§ WORK INSTRUCTION
Retype, without pictures, the line holding "The image size" and each line below it through the final line.

§ MATERIAL PROVIDED
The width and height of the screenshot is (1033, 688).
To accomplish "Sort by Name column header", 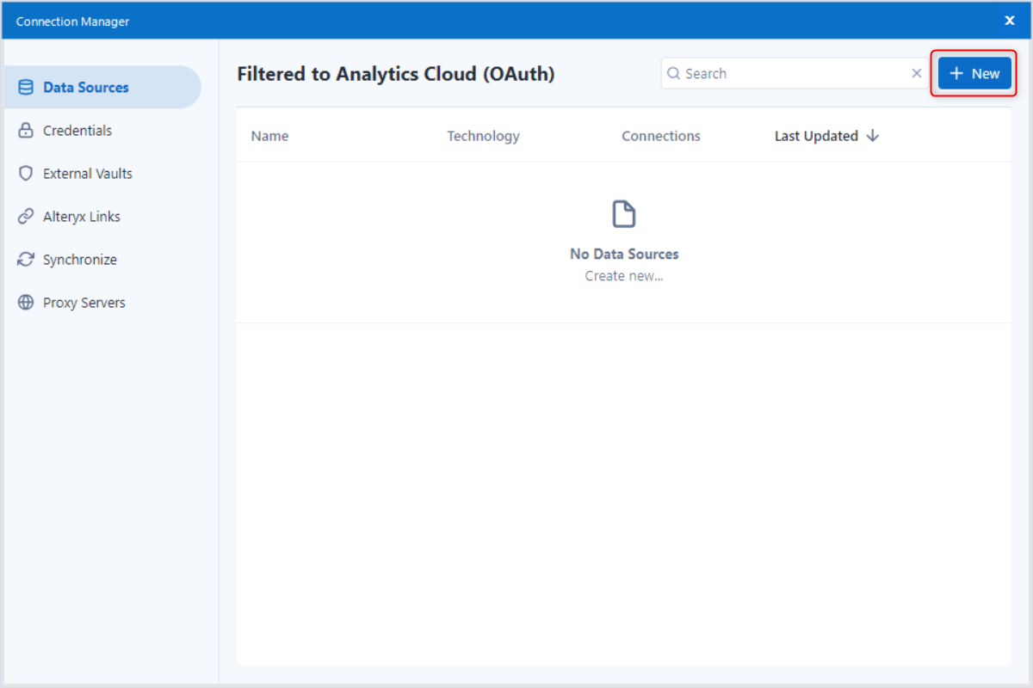I will [269, 136].
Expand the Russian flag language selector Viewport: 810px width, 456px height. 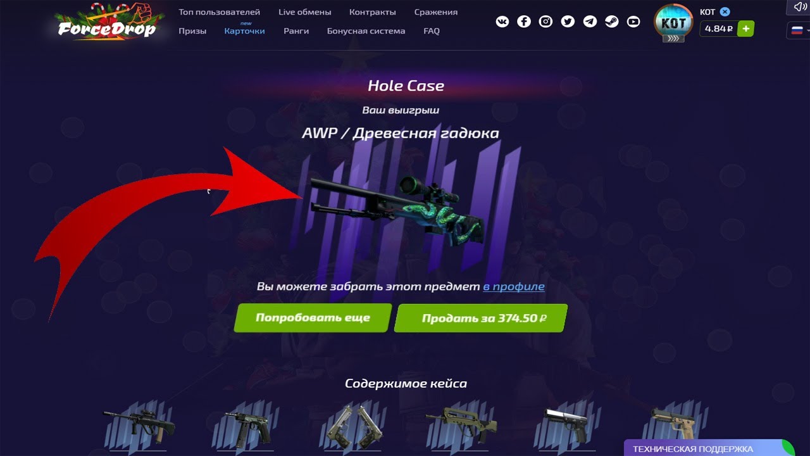click(799, 30)
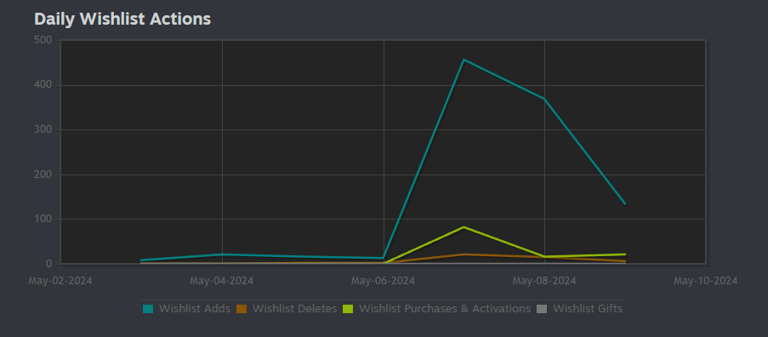The width and height of the screenshot is (768, 337).
Task: Click the teal Wishlist Adds legend swatch
Action: coord(148,309)
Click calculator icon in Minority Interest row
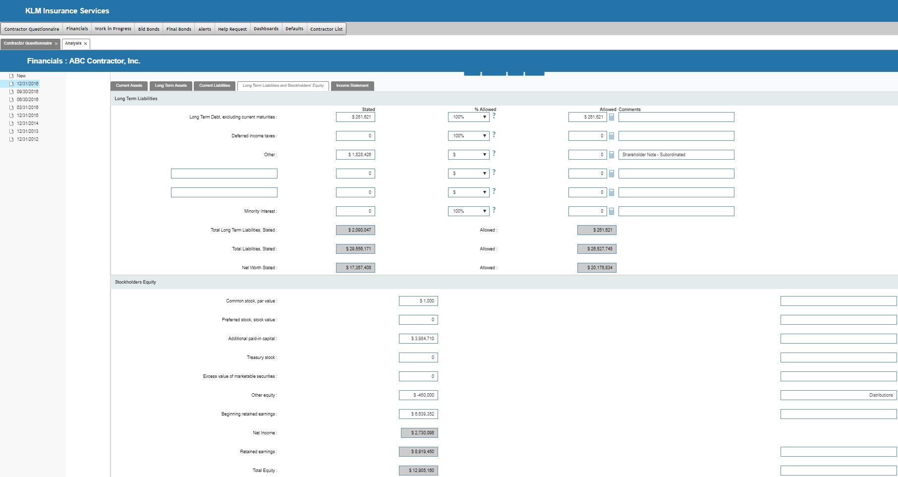898x477 pixels. tap(612, 211)
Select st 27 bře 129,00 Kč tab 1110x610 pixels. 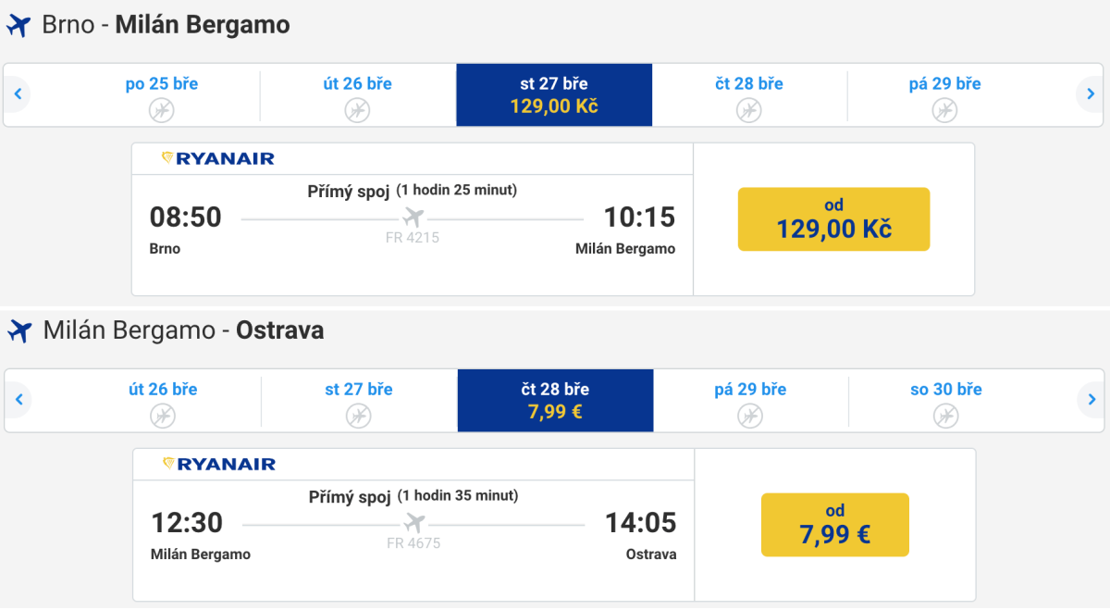[x=554, y=94]
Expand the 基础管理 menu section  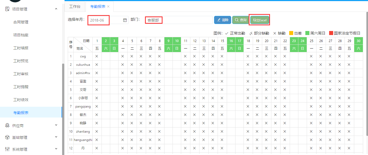tap(56, 137)

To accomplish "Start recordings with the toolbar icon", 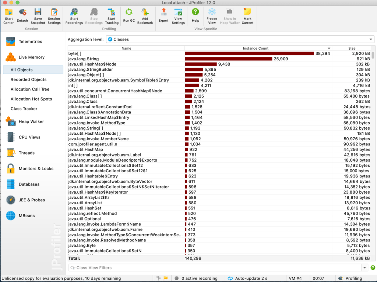I will pyautogui.click(x=74, y=15).
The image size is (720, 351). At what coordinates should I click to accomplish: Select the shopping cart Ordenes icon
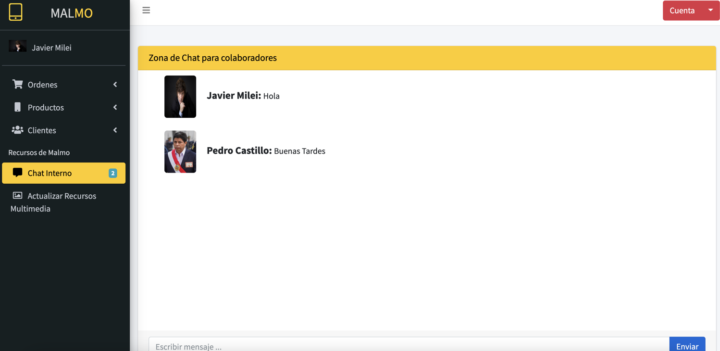17,84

§ YOUR SOLUTION
The image size is (720, 351). At what coordinates should I click to accomplish: Select the shopping cart Ordenes icon
17,84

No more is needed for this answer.